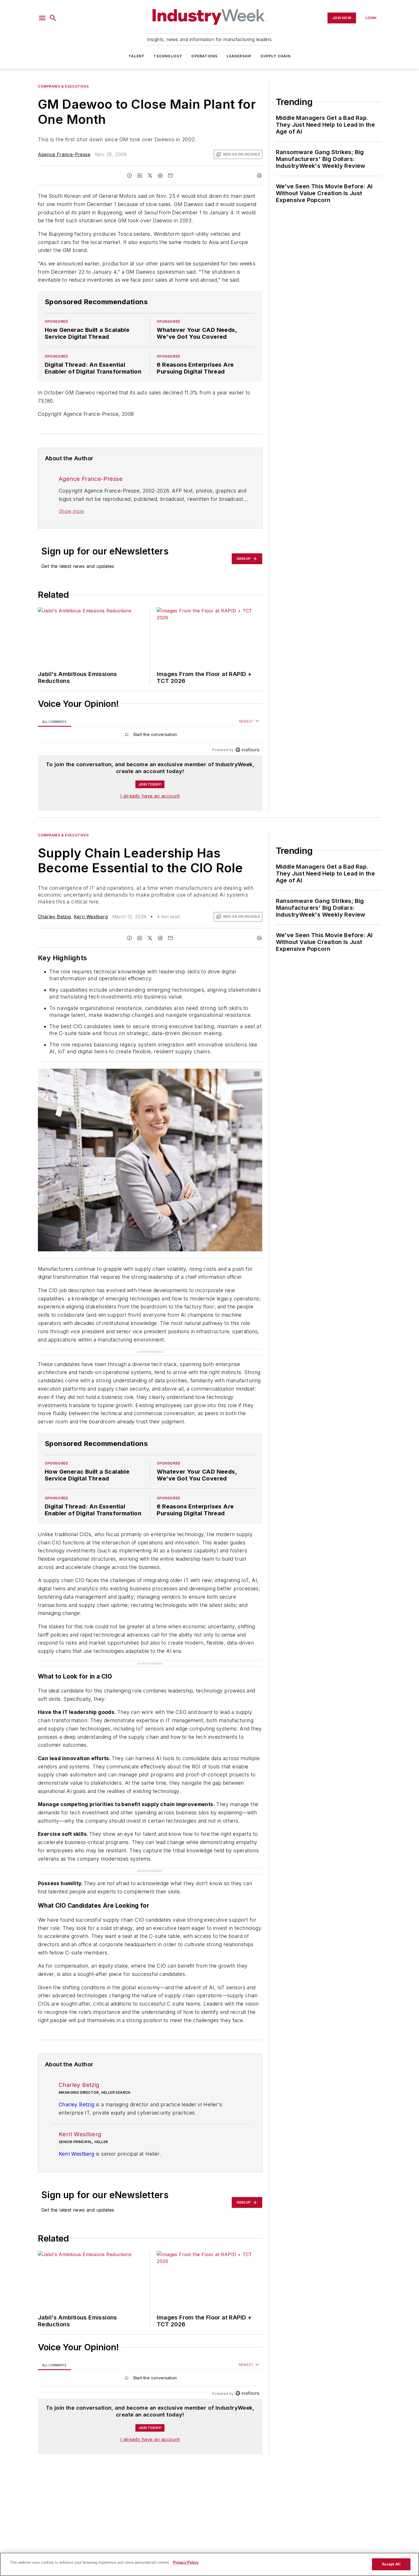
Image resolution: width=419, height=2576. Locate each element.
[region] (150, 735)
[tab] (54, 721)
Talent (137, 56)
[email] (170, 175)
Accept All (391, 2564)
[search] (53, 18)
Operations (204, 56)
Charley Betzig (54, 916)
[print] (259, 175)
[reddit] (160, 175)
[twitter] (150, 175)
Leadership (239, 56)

- - - -

A verbatim copy of the listing, with all pictures removed, is required.

*Exercise response*
Image resolution: width=419, height=2576. Locate each element.
[region] (150, 735)
[tab] (54, 721)
Talent (137, 56)
[email] (170, 175)
Accept All (391, 2564)
[search] (53, 18)
Operations (204, 56)
Charley Betzig (54, 916)
[print] (259, 175)
[reddit] (160, 175)
[twitter] (150, 175)
Leadership (239, 56)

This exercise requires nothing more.